◆ **Work request**: After locating the line with "Task: Click the plus icon to upload an avatar", retype it and every later line exactly, stopping at the end of the records.

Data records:
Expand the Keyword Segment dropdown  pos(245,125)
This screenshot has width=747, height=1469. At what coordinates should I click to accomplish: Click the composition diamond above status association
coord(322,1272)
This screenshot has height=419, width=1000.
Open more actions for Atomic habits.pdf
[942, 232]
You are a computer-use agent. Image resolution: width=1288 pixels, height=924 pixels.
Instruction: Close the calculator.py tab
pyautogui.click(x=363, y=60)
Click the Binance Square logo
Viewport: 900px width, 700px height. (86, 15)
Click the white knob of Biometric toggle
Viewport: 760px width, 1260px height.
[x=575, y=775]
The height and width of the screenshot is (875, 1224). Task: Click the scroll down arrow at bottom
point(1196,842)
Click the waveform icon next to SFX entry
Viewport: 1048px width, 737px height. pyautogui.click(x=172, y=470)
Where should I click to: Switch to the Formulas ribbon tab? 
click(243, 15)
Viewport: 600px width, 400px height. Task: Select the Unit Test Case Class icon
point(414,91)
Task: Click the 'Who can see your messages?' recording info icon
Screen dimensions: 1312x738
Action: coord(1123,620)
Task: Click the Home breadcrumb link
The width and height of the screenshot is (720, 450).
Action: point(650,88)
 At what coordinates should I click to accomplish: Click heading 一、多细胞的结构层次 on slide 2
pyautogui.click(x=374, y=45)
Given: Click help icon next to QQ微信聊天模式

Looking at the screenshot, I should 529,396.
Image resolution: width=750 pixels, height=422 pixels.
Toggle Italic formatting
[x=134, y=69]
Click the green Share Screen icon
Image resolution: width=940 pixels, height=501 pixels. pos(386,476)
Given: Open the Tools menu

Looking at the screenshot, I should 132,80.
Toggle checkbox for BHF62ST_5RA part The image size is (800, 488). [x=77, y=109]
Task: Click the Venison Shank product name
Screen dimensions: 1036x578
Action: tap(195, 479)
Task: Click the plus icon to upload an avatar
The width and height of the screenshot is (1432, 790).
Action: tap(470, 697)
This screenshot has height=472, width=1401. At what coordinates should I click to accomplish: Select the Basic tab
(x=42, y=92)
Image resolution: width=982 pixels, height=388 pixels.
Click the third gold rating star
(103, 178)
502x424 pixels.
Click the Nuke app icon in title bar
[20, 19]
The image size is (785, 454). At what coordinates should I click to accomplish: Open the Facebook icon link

◆ **Response**:
Task: Click the plus icon to upload an avatar
The width and height of the screenshot is (1432, 790).
Action: tap(470, 697)
This screenshot has height=472, width=1401. At what coordinates should I click to accomplish: Select the Basic tab
(x=42, y=92)
Image resolution: width=982 pixels, height=388 pixels.
Click the third gold rating star
(103, 178)
502x424 pixels.
Click the Nuke app icon in title bar
[20, 19]
The image size is (785, 454). At what coordinates should I click to accomplish: Open the Facebook icon link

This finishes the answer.